- Written task 1 -
From the directors' report below, set down the passage that begins with the words "The Directors have" and ends with the words "(Rs. in Lakhs)", with nothing altered.
··········
The Directors have pleasure in presenting the Twenty Ninth Annual Report of the Company together with the Audited Financial Statements for the financial year ended 31st March, 2018.
FINANCIAL RESULTS
The summarised financial results of the Company for the year ended 31st March, 2018 as compared to the preceding year are as under:
(Rs. in Lakhs)
|
Current Year (2017-18)
|
Previous Year (2016-17) *
|
Total Income
|
76,055.70
|
68,849.09
|
Profit before Finance Costs, Depreciation and Amortization Expense
|
8,914.24
|
8,153.74
|
Less: Finance Costs
|
1,457.25
|
1,487.74
|
Less: Depreciation & Amortization Expense
|
2,048.37
|
2,052.76
|
Profit before Tax
|
5,408.62
|
4,613.24
|
Tax Expense
|
(1,885.54)
|
(1,630.59)
|
Profit after Tax
|
3,523.08
|
2,982.65
|
Add: Other Comprehensive Income
|
18.22
|
2.21
|
Total Comprehensive Income
|
3,541.30
|
2,984.86
|
*Figures are re-stated as per Ind AS.
FINANCIAL AND OPERATIONAL PERFORMANCE
Your Company has prepared the Financial Statements for the year ended 31st March, 2018 for the first time in accordance with the Indian Accounting Standards (Ind AS) notified under Section 133 of the Companies Act, 2013 read with relevant rules issued thereunder. Previous year figures have been regrouped/re-classified wherever necessary and have been re-stated as per Ind AS.
We are pleased to inform you that your Company posted a growth of 10.39%, in revenue from operations of Rs.75,755.27 Lakh, during the year under review, as compared to Rs.68,623.03 Lakh in the previous year. The Company achieved Earnings before Depreciation, Interest and Taxation (EBITDA) of Rs.8914.24 Lakh in financial year 2017-18 against Rs.8,153.74 Lakh in financial year 2016-17, thereby registering a growth of 9.33% on year to year basis. During the year under review, the Net Profit of the Company is improved by 18.12% at Rs.3,523.08 Lakh as against Rs.2982.65 Lakh in previous year due to growth in volumes and cost consciousness.
During the year, the business landscape witnessed a historical tax reform in indirect taxation, causing initial disruption. The Goods and Services Tax (GST) regime has since then stabilized. The recent rationalization in GST rates is expected to trigger positive sentiments amongst consumers and we are optimistic about growth opportunities it may bring.
Despite rising commodity prices and high GST rates, Ganesha continued to reinforce its market position and product portfolio. Your directors are pleased to report that Company's additional production line at Temra has commenced commercial production of RPSF with an installed capacity of 21,000 TPA, w.e.f. 1st February, 2018 and full effect thereof will be reflected in the working of current financial year. With commissioning of the project, the consolidated RPSF capacity of the Company has reached at 1,08,600 TPA.
The performance of the Company during the current year continues to be encouraging and barring unforeseen circumstances, your Directors expect your Company to achieve better results during the year.
··········
- Written task 2 -
Extract, without any change, the stored entries from their first line through the line containing "coord(554,107)", including both of those lines.

(Stored entries)
··········
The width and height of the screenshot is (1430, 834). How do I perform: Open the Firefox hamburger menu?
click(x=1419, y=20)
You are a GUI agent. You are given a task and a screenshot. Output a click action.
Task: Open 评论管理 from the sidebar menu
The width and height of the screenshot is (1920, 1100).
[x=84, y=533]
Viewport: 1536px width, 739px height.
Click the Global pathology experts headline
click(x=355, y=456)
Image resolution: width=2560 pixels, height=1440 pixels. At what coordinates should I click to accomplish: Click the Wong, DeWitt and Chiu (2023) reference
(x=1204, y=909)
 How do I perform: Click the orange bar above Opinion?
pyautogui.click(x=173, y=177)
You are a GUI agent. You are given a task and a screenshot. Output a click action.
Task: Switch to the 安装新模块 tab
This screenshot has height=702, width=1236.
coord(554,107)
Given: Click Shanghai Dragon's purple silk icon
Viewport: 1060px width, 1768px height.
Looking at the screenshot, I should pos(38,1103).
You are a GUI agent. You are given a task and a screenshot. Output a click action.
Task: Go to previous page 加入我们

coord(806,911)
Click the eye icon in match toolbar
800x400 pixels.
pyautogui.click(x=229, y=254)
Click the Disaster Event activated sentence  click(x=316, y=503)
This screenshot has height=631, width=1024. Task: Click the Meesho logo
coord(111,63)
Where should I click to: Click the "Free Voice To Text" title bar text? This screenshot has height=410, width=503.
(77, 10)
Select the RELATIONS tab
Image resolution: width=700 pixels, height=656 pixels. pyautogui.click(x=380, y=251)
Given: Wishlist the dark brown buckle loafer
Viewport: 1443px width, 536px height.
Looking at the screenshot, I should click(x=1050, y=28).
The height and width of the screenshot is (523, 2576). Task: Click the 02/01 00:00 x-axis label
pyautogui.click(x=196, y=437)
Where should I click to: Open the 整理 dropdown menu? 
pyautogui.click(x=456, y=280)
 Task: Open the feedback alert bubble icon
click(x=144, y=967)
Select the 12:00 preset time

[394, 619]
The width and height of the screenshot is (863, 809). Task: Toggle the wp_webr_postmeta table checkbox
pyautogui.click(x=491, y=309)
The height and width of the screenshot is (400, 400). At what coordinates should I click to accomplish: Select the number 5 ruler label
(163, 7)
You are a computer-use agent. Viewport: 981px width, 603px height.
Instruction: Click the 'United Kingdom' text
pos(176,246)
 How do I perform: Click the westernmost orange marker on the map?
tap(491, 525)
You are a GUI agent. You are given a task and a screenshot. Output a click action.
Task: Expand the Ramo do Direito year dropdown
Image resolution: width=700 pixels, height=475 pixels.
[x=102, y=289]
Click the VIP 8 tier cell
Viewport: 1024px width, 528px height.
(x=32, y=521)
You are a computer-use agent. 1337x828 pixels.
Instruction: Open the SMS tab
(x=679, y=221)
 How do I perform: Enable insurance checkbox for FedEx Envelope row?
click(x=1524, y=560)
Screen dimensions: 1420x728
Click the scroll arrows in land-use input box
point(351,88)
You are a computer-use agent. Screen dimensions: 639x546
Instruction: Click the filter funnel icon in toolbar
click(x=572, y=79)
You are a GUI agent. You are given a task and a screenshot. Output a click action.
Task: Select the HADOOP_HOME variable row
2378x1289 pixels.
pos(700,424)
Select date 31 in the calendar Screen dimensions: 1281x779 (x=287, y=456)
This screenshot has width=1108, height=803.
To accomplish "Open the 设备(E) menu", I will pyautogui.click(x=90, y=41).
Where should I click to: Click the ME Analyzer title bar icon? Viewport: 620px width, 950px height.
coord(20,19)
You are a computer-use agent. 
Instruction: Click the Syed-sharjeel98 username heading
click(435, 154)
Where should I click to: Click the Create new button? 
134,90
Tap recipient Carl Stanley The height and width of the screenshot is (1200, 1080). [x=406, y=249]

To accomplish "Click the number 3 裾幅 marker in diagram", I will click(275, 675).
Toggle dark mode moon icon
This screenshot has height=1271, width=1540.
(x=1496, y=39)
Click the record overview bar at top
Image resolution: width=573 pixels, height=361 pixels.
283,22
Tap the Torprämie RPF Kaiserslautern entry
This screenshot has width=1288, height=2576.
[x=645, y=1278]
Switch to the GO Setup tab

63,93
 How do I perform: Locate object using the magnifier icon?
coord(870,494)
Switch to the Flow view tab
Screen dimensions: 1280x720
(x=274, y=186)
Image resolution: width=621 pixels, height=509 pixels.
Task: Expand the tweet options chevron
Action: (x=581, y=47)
··········
- Task output 1 -
The Directors have pleasure in presenting the Twenty Ninth Annual Report of the Company together with the Audited Financial Statements for the financial year ended 31st March, 2018.
FINANCIAL RESULTS
The summarised financial results of the Company for the year ended 31st March, 2018 as compared to the preceding year are as under:
(Rs. in Lakhs)

- Task output 2 -
The width and height of the screenshot is (1430, 834). How do I perform: Open the Firefox hamburger menu?
click(x=1419, y=20)
You are a GUI agent. You are given a task and a screenshot. Output a click action.
Task: Open 评论管理 from the sidebar menu
The width and height of the screenshot is (1920, 1100).
[x=84, y=533]
Viewport: 1536px width, 739px height.
Click the Global pathology experts headline
click(x=355, y=456)
Image resolution: width=2560 pixels, height=1440 pixels. At what coordinates should I click to accomplish: Click the Wong, DeWitt and Chiu (2023) reference
(x=1204, y=909)
 How do I perform: Click the orange bar above Opinion?
pyautogui.click(x=173, y=177)
You are a GUI agent. You are given a task and a screenshot. Output a click action.
Task: Switch to the 安装新模块 tab
This screenshot has height=702, width=1236.
coord(554,107)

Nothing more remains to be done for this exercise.